Coder Social home page Coder Social logo

funneljoin's Introduction

Travis-CI Build Status

Disclaimer: funneljoin is still in development. While we are frequently using it at DataCamp, there might be some bugs, especially with remote tables. If you can, we recommend pulling your data to work with locally. And do not do multiple funnel joins in a row remotely; you will get an error (it's fine locally).

Overview

The goal of funneljoin is to make it easy to analyze behavior funnels. For example, maybe you're interested in finding the people who visit a page and then register. Or you want all the times people click on an item and add it to their cart within 2 days.

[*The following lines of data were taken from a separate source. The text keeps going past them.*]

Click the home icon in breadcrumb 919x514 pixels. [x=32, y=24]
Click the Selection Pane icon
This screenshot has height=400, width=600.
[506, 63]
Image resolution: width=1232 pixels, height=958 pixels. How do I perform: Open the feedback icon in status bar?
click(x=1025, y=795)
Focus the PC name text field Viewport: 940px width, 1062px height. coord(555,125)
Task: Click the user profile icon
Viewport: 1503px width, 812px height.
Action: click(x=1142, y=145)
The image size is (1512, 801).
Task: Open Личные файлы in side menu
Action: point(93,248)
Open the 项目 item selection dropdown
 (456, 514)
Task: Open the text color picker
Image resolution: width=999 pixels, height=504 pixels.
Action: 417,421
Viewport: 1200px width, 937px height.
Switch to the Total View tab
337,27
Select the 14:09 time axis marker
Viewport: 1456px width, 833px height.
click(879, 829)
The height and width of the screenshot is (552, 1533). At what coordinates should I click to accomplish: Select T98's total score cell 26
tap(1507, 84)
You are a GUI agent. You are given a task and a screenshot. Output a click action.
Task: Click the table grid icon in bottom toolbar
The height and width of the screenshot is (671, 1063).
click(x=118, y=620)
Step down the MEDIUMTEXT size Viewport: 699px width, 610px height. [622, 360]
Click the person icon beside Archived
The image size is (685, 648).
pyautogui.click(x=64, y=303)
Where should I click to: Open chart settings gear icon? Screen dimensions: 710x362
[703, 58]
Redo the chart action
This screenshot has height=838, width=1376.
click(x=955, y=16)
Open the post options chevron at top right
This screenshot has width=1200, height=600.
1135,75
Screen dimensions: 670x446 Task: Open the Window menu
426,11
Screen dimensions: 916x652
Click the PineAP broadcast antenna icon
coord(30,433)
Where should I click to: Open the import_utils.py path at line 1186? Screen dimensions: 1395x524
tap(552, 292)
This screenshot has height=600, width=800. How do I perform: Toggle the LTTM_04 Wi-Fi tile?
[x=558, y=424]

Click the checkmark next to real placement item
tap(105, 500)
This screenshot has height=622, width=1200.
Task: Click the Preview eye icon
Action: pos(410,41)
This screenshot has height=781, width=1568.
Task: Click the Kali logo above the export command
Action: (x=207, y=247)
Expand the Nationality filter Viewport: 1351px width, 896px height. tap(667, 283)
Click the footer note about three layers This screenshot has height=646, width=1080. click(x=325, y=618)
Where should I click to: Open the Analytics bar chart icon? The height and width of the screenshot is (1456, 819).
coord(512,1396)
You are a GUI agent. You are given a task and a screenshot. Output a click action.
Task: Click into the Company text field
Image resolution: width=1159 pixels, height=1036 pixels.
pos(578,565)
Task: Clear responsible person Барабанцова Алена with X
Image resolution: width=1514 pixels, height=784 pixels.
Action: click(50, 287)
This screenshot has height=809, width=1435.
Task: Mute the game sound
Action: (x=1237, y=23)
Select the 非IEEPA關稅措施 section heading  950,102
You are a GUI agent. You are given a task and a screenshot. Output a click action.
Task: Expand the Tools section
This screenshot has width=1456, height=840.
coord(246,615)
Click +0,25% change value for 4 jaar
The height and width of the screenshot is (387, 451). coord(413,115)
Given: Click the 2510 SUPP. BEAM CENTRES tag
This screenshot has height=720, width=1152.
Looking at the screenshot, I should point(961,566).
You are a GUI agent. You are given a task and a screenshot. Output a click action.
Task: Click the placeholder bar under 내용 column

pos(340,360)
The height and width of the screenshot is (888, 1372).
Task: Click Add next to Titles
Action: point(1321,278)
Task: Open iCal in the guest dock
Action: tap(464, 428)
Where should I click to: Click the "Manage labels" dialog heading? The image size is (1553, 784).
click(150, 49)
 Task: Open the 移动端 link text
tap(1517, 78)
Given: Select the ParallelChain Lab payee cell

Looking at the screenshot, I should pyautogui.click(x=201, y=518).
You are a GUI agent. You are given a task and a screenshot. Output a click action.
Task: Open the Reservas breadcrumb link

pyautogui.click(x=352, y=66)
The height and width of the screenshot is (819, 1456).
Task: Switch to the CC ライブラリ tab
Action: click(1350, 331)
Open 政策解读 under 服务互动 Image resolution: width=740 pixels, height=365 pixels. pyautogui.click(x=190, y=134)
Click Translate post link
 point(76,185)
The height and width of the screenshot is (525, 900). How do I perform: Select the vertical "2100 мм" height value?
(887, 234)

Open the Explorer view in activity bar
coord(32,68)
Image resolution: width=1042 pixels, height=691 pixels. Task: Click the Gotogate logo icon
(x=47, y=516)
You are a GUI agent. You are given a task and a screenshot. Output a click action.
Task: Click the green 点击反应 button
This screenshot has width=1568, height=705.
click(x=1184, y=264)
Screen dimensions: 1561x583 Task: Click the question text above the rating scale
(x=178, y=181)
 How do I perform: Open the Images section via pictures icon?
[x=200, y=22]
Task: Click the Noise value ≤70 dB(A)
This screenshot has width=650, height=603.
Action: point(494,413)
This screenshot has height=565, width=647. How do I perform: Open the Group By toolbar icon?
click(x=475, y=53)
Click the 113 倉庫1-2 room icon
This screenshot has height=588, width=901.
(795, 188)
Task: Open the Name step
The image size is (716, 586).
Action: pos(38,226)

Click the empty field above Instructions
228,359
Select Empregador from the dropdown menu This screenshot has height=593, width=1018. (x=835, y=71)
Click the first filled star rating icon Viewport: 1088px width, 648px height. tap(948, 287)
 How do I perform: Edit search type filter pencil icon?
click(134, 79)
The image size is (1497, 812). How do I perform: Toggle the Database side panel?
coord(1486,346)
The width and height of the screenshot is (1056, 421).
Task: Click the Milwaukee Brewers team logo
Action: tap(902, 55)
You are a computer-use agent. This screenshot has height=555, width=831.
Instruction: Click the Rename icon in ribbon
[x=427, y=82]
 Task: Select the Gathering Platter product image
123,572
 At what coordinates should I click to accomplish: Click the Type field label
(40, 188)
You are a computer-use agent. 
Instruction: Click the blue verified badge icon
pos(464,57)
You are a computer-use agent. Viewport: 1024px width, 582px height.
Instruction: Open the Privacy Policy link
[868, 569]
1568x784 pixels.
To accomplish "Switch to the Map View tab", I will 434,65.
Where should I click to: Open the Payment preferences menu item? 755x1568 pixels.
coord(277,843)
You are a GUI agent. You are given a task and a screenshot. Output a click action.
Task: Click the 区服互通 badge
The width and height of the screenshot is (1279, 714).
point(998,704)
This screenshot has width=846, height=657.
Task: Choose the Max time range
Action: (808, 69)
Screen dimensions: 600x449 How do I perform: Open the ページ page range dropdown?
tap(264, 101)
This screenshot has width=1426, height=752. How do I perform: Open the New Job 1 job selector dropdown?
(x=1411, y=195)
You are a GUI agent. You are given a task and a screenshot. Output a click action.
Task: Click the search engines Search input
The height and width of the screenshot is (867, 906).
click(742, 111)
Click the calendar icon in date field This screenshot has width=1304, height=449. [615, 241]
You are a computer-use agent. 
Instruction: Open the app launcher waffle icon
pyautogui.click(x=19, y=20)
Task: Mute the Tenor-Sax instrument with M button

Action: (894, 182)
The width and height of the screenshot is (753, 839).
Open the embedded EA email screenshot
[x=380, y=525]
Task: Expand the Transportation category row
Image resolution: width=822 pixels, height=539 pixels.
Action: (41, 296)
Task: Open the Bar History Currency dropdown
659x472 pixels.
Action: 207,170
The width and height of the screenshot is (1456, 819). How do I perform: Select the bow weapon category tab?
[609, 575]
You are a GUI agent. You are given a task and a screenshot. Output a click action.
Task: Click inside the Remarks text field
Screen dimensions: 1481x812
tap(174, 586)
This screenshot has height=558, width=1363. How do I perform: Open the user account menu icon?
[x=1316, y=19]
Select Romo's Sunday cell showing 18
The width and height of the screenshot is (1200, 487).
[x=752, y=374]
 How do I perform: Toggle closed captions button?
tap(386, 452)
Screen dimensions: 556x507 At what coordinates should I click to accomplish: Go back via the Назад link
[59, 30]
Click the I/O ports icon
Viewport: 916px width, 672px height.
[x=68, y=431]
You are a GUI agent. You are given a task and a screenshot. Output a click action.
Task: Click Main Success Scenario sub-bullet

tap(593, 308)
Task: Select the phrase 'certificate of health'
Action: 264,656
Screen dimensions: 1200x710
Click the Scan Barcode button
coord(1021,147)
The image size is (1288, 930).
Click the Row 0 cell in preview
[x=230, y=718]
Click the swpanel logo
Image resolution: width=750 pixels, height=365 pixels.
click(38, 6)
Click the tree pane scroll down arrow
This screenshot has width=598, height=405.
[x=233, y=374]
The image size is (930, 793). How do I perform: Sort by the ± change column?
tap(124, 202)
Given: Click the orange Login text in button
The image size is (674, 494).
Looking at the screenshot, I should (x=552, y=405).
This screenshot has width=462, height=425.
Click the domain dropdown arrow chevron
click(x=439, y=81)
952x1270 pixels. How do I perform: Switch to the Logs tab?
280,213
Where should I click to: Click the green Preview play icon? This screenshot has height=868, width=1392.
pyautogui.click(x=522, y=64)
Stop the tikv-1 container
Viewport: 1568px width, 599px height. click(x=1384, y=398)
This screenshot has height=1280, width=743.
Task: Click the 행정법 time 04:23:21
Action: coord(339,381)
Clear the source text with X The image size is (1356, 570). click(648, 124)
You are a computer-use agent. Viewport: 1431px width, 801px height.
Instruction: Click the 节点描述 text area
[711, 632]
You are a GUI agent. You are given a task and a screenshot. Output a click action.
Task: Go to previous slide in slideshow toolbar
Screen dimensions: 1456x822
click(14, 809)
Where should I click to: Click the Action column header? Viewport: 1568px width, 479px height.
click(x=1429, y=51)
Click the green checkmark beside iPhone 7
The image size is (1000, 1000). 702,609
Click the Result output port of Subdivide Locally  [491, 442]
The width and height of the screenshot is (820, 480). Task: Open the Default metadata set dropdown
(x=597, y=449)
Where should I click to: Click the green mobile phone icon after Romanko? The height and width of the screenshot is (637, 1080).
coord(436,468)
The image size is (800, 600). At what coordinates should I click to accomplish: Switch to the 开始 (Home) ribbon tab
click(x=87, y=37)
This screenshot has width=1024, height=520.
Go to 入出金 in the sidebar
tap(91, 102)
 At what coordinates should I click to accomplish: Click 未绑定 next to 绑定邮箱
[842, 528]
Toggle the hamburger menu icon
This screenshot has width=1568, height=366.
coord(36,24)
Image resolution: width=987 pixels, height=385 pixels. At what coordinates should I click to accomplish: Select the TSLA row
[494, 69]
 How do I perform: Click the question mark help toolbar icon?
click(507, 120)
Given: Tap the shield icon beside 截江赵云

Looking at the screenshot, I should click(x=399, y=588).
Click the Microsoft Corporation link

You can do this with funneljoin's after_join() function. The arguments are:

  • x: a dataset with the first set of behaviors.
  • y: a dataset with the second set of behaviors.
  • by_time: a character vector to specify the time columns in x and y. This would typically be a datetime or a date column. These columns are used to filter for time y being after time x.
  • by_user: a character vector to specify the user or identity columns in x and y.
  • mode: the method used to join: "inner", "full", "anti", "semi", "right", "left". You can also use after_mode_join instead (e.g. after_inner_join instead of after_join(..., mode = "inner"))
  • type: the type of funnel used to distinguish between event pairs, such as "first-first", "last-first", "any-firstafter". See types of funnels for details.
  • max_gap (optional): the maximum gap between events. Can be a integer representing the number of seconds between events or a difftime object.
  • gap_col (optional): whether to return a numeric column, .gap, with the time difference in seconds between the events. Defaults to FALSE.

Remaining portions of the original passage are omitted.